The video card on my computer is pretty weak, I do not know what it is at the moment, but I can tell you it was a bargain-bin card. I have 1.5G of DDR RAM, Win XP 32bit, plenty of storage, and almost nothing installed on the computer (I just wiped it this week).
If anyone thinks getting a new video card would improve my performance, please say so.
Getting a new video card probably won't help much, AFAIK. I have a notebook with 128MB discrete video RAM and a desktop with 512MB video RAM. Both have the same approximate single-core CPU speed (2.5GHz dual-core vs. 2.66GHz quad-core), and they have comparable Android 3.1 emulator performance.

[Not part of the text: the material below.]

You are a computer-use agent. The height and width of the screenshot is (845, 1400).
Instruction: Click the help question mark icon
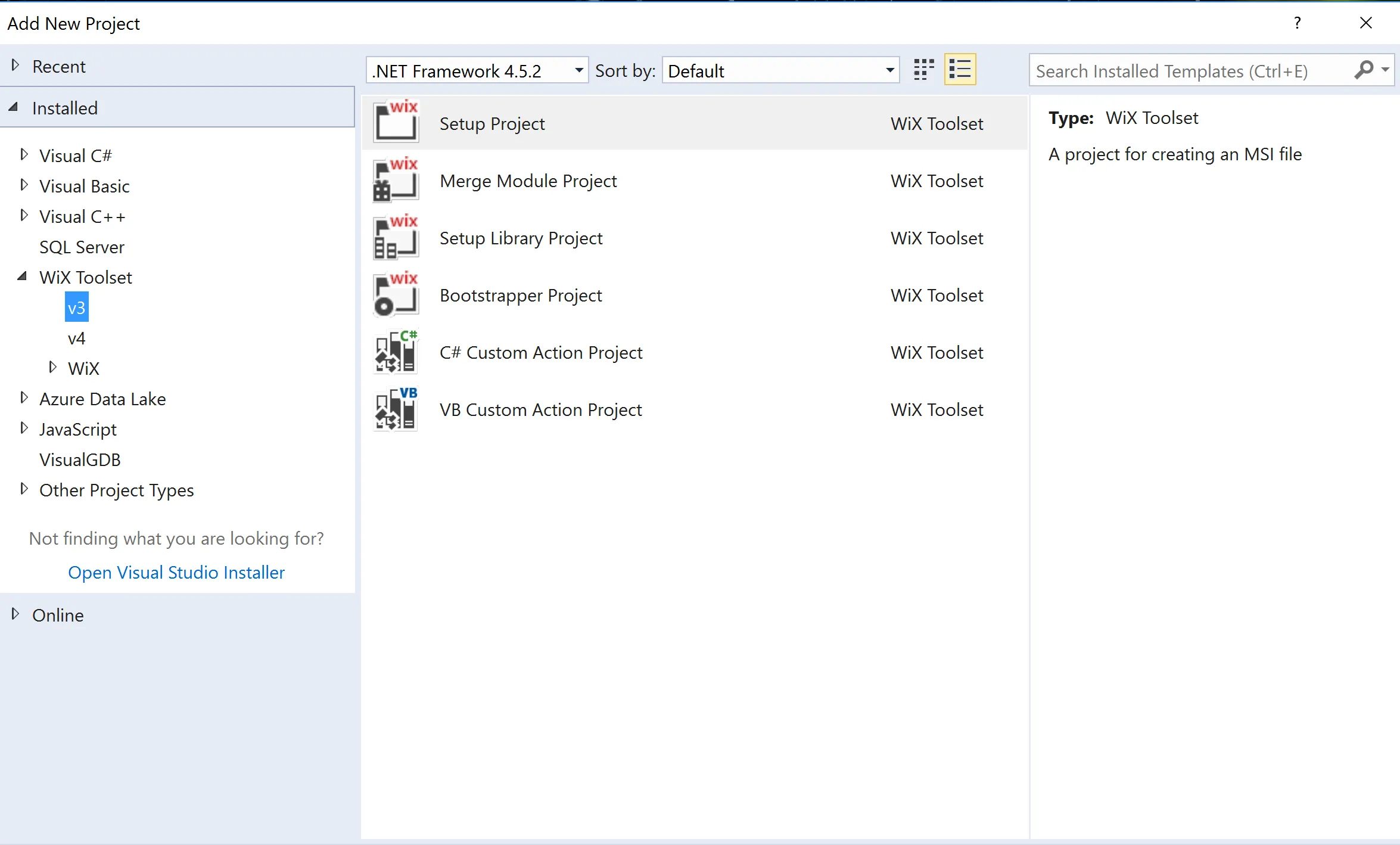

While graphics are at the heart of the performance issue with the Android 3.1 emulator, it is unclear how much qemu uses hardware graphics acceleration, and the emulator itself has to do all its rendering using software, since it does not have access to the underlying actual hardware.
If you only have, say, $50 to spend, I'd bump up your RAM, so you can allocate 1024MB to the device RAM setting of the AVD. That is known to incrementally improve matters. It is still slow, but not as horrible.
Video Cards and Processor its really important to the emulator speed, i dont know what processor you have, so cant know for sure if only upgrading the Video Card will make a lot of diference but it will definitly be better that the performance you have now.

How to run HoneyComb emulator faster on Windows?

Is there any way to get the emulator work normally ?
Its still very slow and useless, I tried adjusting the cache size and Ram.
My system configuration is quite good, are there any tips and hints to speed up the avd ?
Not much you can do, but Al Sutton lays out some things that can help a bit.
http://blog.alsutton.com/2011/01/27/the-android-honeycomb-preview-emulator/
For serious development, you'll need a Honeycomb tablet.
You may have heard the many complaints about how slow the Honeycomb emulator is. And indeed, the Android emulators have long been slow. Certainly slower than most phones. But Honeycomb is slower, so much so, that even Google engineers have admitted it makes more sense to develop testing on a real tablet.
Now my experience has been a little surprising: on my 1.6(?)GHz Pentium with 4G of memory running Win7, I have been surprised at how fast it runs. That is, I was prepared for the worse, yet found the response time to taps surprisingly reasonable.
That said, it is still noticeably slower than the 2.2 emulator. But not as slow as the real hardware we had to suffer with in the 80s;)
Finally, not only the emulator, but the whole SDK (including that memory hog Eclipse) become a LOT more usable when you have at least 3.5G of memory available. This means a 4G stick. When I was trying to run the 1.6 SDK under Linux with only 2G, it was frustrating how often Eclipse locked up. But with 4G, it is fine. So upgrade your memory to at least 4G before you worry about other measures, such as faster CPU.